Saat ini, KPPU sedang menghimpun masukan dan melakukan kajian lanjutan setelah Kementerian Komunikasi dan Digital (Komdigi) membuka konsultasi publik terkait implementasi teknologi Non-Terrestrial Network Direct-to-Device (NTN-D2D) di Indonesia. Komdigi menekankan bahwa kajian ini penting untuk pemerataan konektivitas digital nasional, penguatan ketahanan komunikasi, dan mendorong pertumbuhan ekonomi digital. KPPU telah menyampaikan saran agar Starlink dan penyedia layanan satelit LEO lainnya diprioritaskan untuk melayani wilayah 3T dan diwajibkan bekerja sama dengan operator telekomunikasi nasional. Hal ini bertujuan agar layanan D2D tetap dikelola melalui jaringan dalam negeri, termasuk Network Operations Center (NOC) dan pengelolaan datanya, demi keamanan data dan kesetaraan pajak.

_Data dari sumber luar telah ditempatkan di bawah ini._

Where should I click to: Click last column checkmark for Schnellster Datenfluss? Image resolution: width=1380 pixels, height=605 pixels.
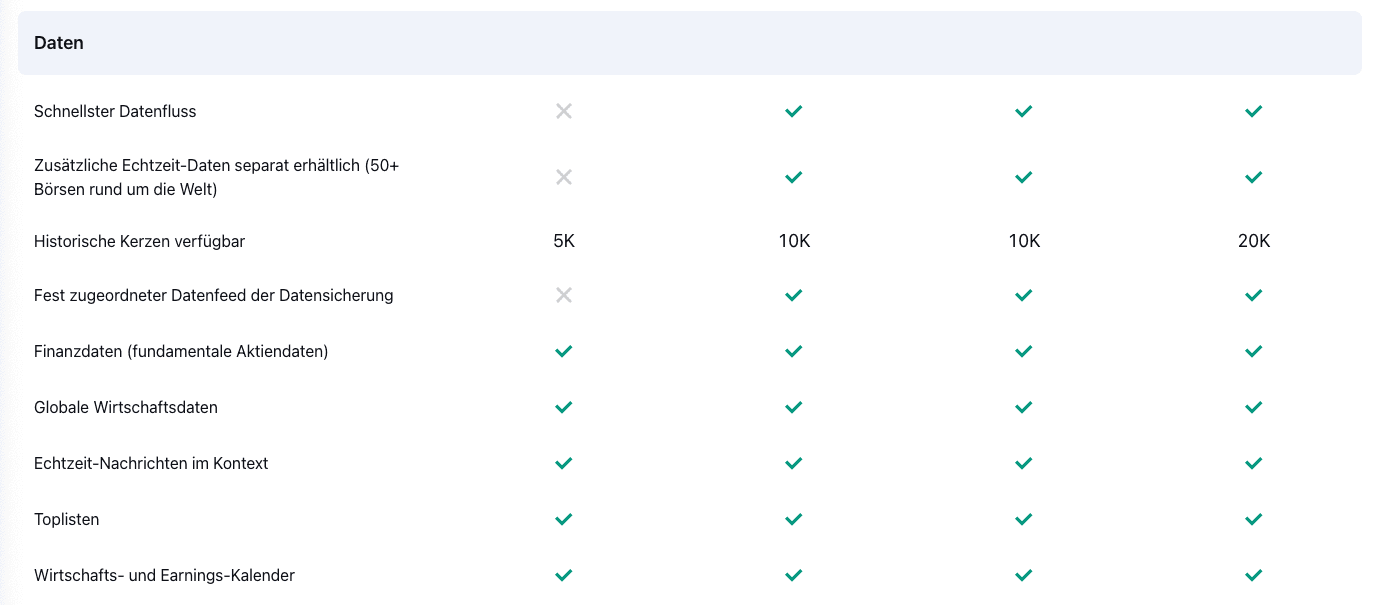(1254, 111)
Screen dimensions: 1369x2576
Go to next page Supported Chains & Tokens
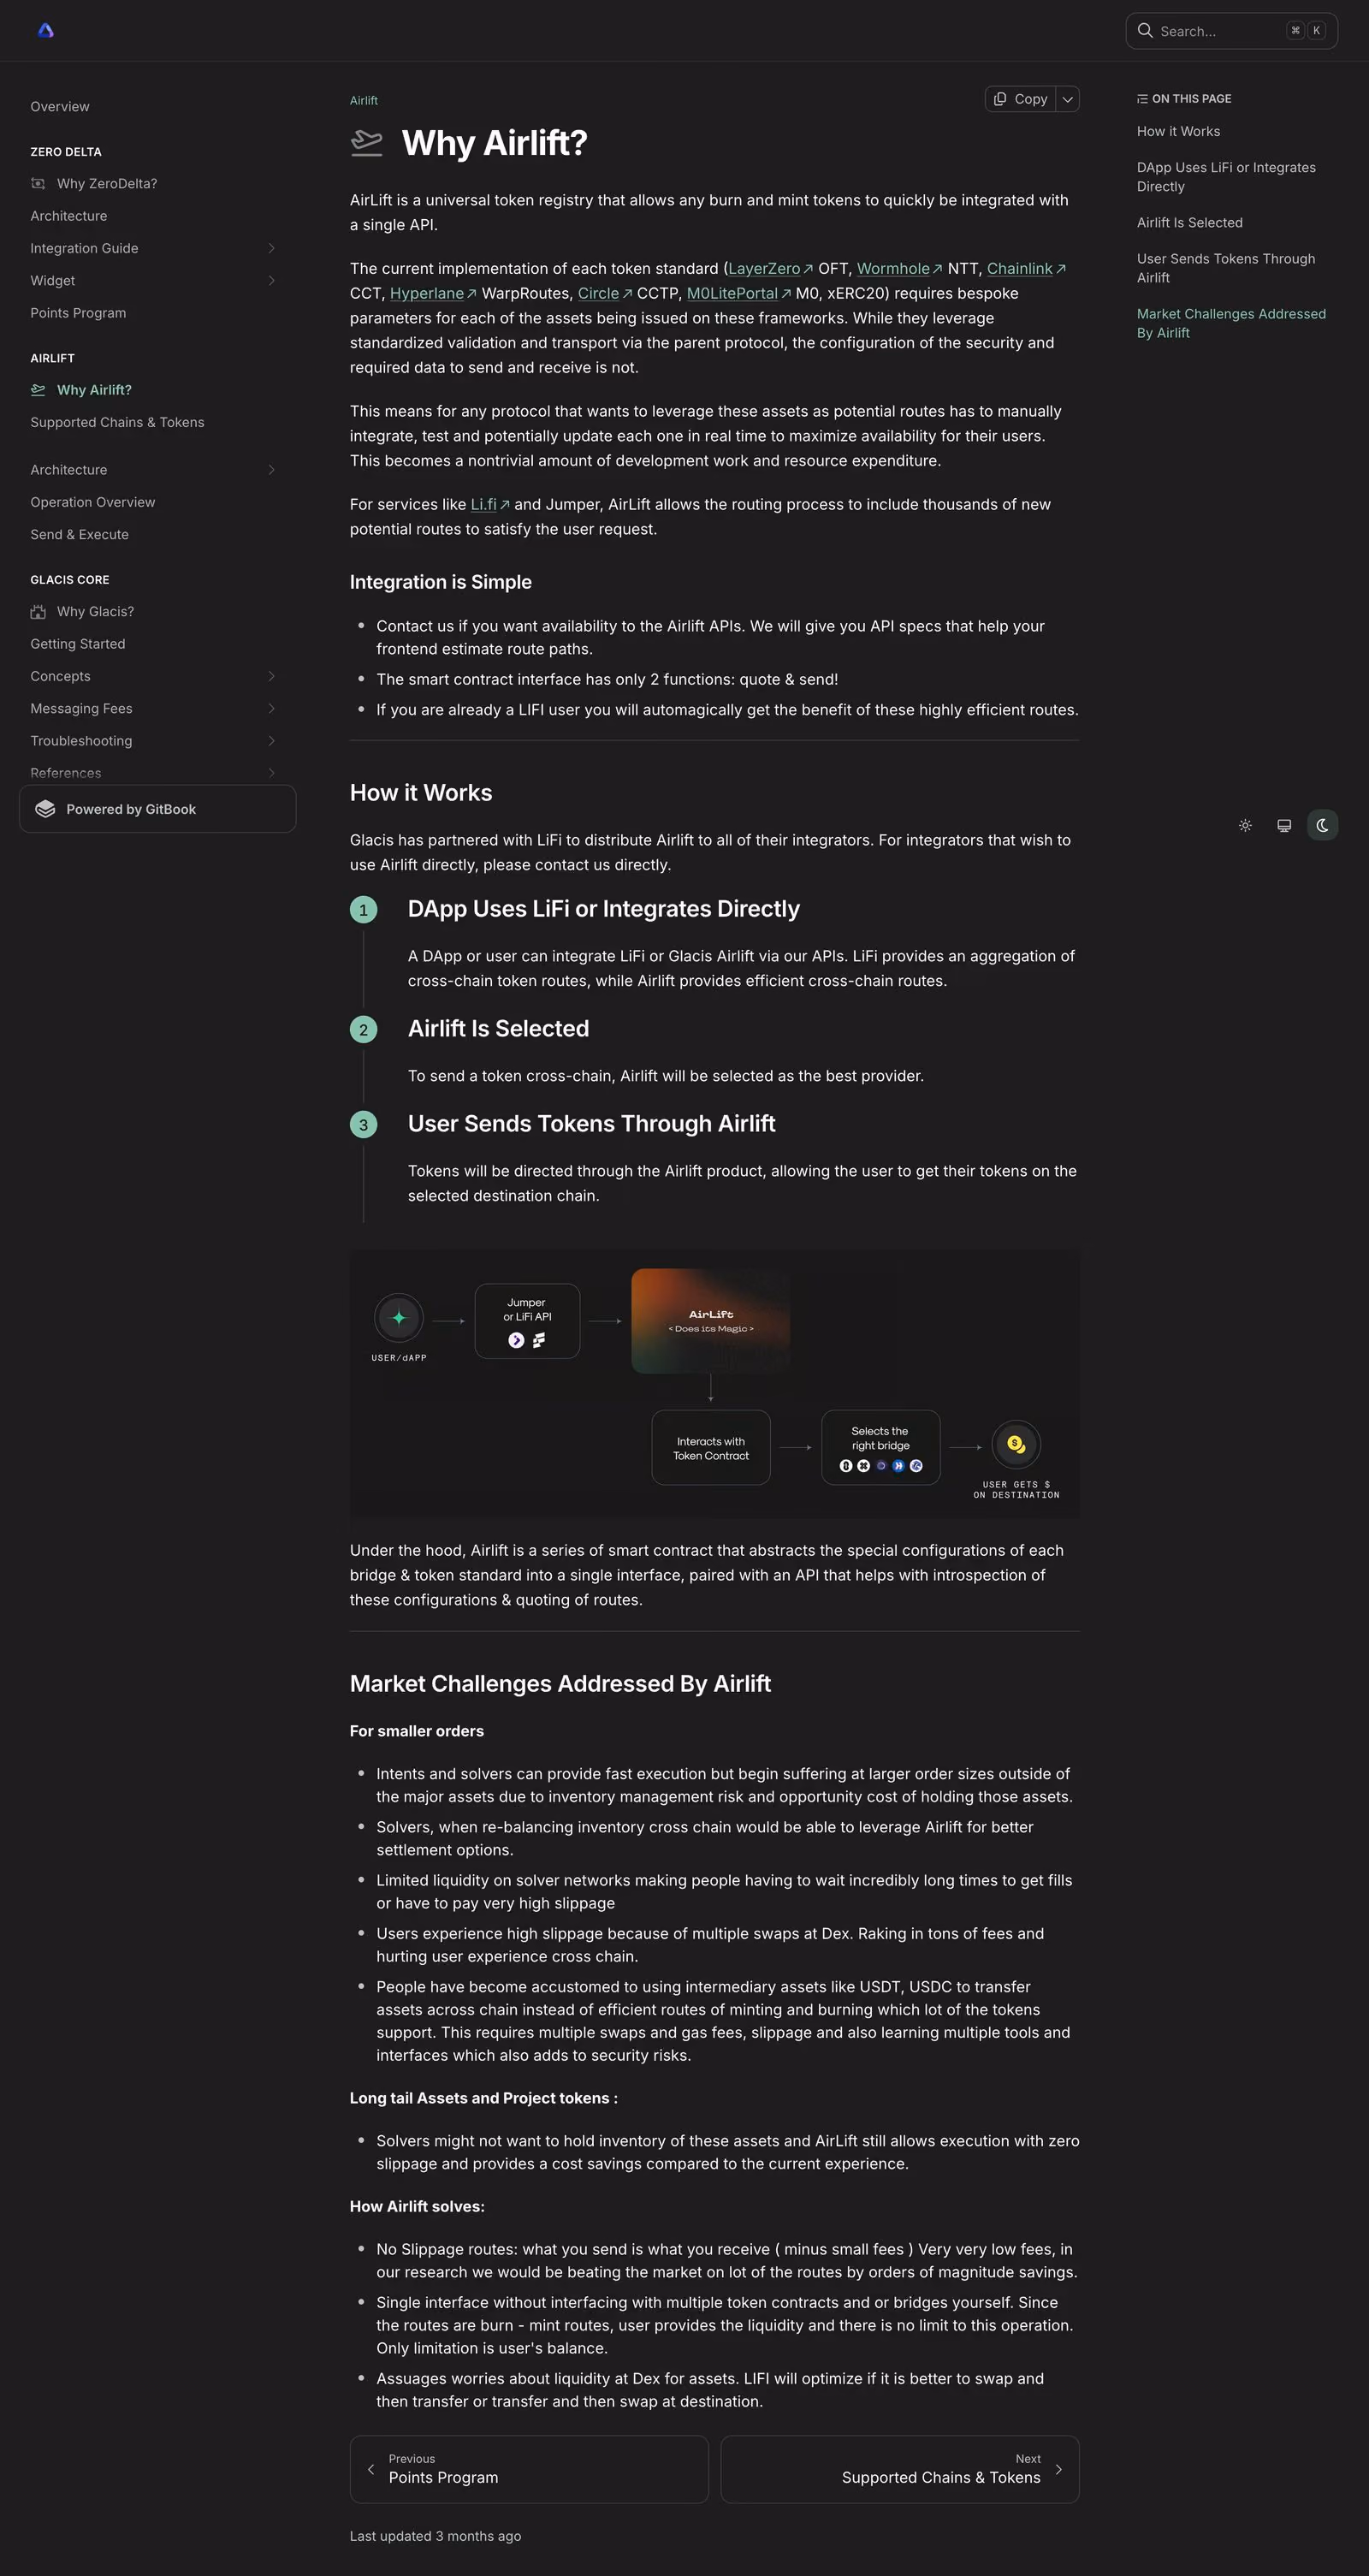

KPPU juga menyatakan akan terus melakukan pengawasan perilaku pasar secara real time. Jika ditemukan indikasi atau dugaan predatory pricing atau penyalahgunaan posisi dominan, KPPU tidak akan ragu untuk menaikkan statusnya ke tahap penyelidikan awal. Selain itu, KPPU akan memberikan advokasi kebijakan kepada pemerintah untuk merevisi regulasi telekomunikasi agar sesuai dengan perkembangan teknologi NTN demi menciptakan persaingan usaha yang sehat. Tantangan lain yang dihadapi termasuk regulasi spektrum, interoperabilitas antar operator, serta kendala teknis seperti pergeseran Doppler dan keterbatasan daya baterai perangkat. Meskipun Starlink telah memiliki izin untuk ISP dan VSAT di Indonesia, layanan direct-to-cell belum dapat diimplementasikan karena tidak adanya regulasi yang mengaturnya. Kajian Komdigi mengenai hal ini pun masih berada pada tahap awal.